Sam’s hand was on the doorknob, trembling, by sheer instinct rather than any personal goal of protection or aid. She twisted it, preparing for the worst. The door was locked. Inevitability came, disguised as the sound of a bullet, fired from a heavy shotgun. The accompanying scream did not echo as much as the sound of the bullet itself. This time, the blood came quicker, creeping beneath the soles of Sam’s heavy boots. It was enough to undo her sanity at last.
The tears Sam had been holding back burst forth in a flood far greater than the one that rushed down the walls. She thrust herself away from the door and the blood, falling hard onto the disgusting carpet below. Her fist was in her mouth, her teeth biting down hard on her knuckles in a blind attempt at inflicting pain; even pain failed, this time. The weight of her backpack unbalanced her fall and toppled her over; she curled into a fetal position, her mind gasping out fifteen different forms of begging for help. Nobody heard any of them, of course, except her. The smell and sight of the blood brought her up to her knees again, retching; she could only thank herself for failing to eat a heavy dinner the night before. Blood was high on her list of phobias, higher than she had realized until that moment.

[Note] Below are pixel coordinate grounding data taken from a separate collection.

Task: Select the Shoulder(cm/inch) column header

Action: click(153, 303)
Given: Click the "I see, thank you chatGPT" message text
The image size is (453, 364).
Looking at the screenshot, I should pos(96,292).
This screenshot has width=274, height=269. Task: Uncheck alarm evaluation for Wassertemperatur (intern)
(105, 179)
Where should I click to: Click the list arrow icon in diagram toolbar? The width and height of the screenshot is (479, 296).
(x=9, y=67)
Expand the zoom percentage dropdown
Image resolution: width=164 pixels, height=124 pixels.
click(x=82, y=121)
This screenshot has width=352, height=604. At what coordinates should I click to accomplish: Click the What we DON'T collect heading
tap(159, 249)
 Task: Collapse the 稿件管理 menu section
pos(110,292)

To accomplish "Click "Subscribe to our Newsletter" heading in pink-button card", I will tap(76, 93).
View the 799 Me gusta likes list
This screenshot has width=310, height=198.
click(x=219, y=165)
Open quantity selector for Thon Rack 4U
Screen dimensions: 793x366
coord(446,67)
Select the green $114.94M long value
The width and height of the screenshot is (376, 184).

She closed her eyes and began to breathe through her mouth, trying to shut out the terror that invaded her senses. Relief, at least in some small part, was immediate. She could not pretend that the scene before her had not played out; there was not enough imagination in her to cast aside that level of reality. The most she could do was to cast her attention away from it, and on to other things. The throbbing in her temples reached critical mass, and in a rare stroke of luck, she found that the pain was aiding in her ability to recover, rather than interrupting her attempts at thinking her way out of her panic. She had no choice but to be grateful for her headaches at that moment; it was a thought she had never had before.

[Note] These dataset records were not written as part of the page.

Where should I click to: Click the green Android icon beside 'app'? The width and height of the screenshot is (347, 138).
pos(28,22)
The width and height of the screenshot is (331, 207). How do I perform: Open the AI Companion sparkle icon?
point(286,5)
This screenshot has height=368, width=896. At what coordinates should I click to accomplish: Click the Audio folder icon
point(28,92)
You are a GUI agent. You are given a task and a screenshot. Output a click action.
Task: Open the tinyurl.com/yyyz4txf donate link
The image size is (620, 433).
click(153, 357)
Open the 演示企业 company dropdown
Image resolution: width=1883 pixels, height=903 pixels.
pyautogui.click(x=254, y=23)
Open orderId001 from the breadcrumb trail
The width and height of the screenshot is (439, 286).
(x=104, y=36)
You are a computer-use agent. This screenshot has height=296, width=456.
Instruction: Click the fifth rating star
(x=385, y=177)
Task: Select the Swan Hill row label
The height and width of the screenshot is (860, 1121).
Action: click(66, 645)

Reason began to creep through her inner chaos as she considered her position on the floor, and the unusual violence of her reaction to what had just happened. The man was dead, that much seemed obvious; yet grief was the farthest thing from her mind. Her own fear had paralyzed her, left her helpless, distraught and unable to spare any consideration for anyone or anything else. It was far from the first time she had been disgusted with her own perceived weaknesses, but this time it seemed even more disgusting. People always cared about others; people always grieved when lives were lost. How could she fail at that?
A second realization entered her mind. She had passed two doors; both had made her witness to death within moments of her passing. The Stone of Promise felt as if it were burning her flesh through her pocket; guilt washed over her like a tidal wave. The Stone had the ability to work miracles, but at a cost that Sam was not yet prepared to pay. She could not deny, however, the knowledge that she might have been able to save either of the departed souls, had she only possessed the courage and the will to do so. That made her as good as a murderer; an accomplice, if not the hand that killed. She could have denied fate; instead, she had become a slave to it, like the rest of the world. Guilty though it made her feel, she could not fathom choosing any other path but the one she had chosen.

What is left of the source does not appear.